Reputation: 1531
I have an array of 2-dimensional arrays in python, all of which are 20 rows, but have variable column numbers (between 80 and 90 each).
I would like to iteratively add the numerical (float) values within these two dimensional arrays to create one final two-dimensional array (see my schematic below).
I'm new to python/numpy library and have found a few functions that might be what I'm looking for but can't seem to get them to work.
CONCATENATE docs here Says that it will add two matrices of different size (supposing one axis is identical in all, I think?) but I don't know how to actually do the addition step iteratively. Reason being is because I want to initialize an empty numpy array outside the scope of my loop so I can add to it over and over and have the values save, but when I try to initialize an array with:
my_final_matrix = np.array()
It throws an error that no array is defined within the constructor.
FLATTEN/RESHAPE docs here Reduce dimensionality but don't add the values.
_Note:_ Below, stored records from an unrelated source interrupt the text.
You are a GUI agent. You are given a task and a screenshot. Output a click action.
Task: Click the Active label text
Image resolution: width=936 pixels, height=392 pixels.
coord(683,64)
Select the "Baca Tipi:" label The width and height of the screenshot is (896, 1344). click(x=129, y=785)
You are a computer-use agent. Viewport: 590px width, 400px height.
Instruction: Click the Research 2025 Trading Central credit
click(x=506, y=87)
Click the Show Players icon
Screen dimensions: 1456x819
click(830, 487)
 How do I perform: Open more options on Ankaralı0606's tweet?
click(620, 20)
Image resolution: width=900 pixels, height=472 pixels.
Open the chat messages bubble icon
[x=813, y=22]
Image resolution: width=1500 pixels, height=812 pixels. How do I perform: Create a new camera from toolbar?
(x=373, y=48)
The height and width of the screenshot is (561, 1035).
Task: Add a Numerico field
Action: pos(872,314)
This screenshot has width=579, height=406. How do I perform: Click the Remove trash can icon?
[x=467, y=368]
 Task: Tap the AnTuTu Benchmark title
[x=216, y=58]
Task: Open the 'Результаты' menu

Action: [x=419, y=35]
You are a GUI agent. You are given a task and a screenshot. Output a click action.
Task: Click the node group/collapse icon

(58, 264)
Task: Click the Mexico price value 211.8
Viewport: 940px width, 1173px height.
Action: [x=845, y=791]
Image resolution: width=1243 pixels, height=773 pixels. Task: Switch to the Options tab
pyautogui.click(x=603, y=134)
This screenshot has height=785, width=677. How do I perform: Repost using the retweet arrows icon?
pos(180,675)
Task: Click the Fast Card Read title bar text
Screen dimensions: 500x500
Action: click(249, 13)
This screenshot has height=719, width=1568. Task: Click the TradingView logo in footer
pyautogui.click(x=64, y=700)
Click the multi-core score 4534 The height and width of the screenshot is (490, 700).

In short -- how do I iteratively add different-sized matrices in numpy?
Upvotes: 2
Views: 1506
Reputation: 53089
Here is a solution that autodetects the required output size:
>>> import numpy as np
>>>
# create ragged list
>>> n = 4
>>> ragged = list(map(np.full, np.random.randint(1, 6, (n, 2)), 10**np.arange(n)))
>>>
>>> ragged
[array([[1, 1, 1]]), array([[10, 10],
[10, 10],
[10, 10]]), array([[100],
[100],
[100]]), array([[1000, 1000, 1000, 1000],
[1000, 1000, 1000, 1000]])]
>>>
# find maximum size in each dimension
>>> maxsh = *map(max, zip(*map(np.shape, ragged))),
# allocate result
>>> result = np.zeros(maxsh, dtype=ragged[0].dtype)
# and add
>>> for r in ragged:
... result[(*map(slice, r.shape),)] += r
...
>>> result
array([[1111, 1011, 1001, 1000],
[1110, 1010, 1000, 1000],
[ 110, 10, 0, 0]])
Upvotes: 1
Reputation: 11
I don't know of a single numpy function that can do this, but if a for loop is acceptable you could do this:
array_sum = np.zeros((20, 90))
for array in arrays:
array_sum[:, :array.shape[1]] += array
Upvotes: 1
Reputation: 1275
If you know the max number of columns then just use a bit of memory overhead (it's not that much in your small matrix scenario) and initialize all your matrices to (20 x max(90?)). numpy/scipy work best (i.e. fastest and most consistently) when you don't dynamically mess with matrices.
Alternatively, more in line with your original question (but much less efficient), you could reshape your smallest matrix to the largest matrix (options for zero-padding or whatever) as you encounter larger and larger matrices.
Upvotes: 1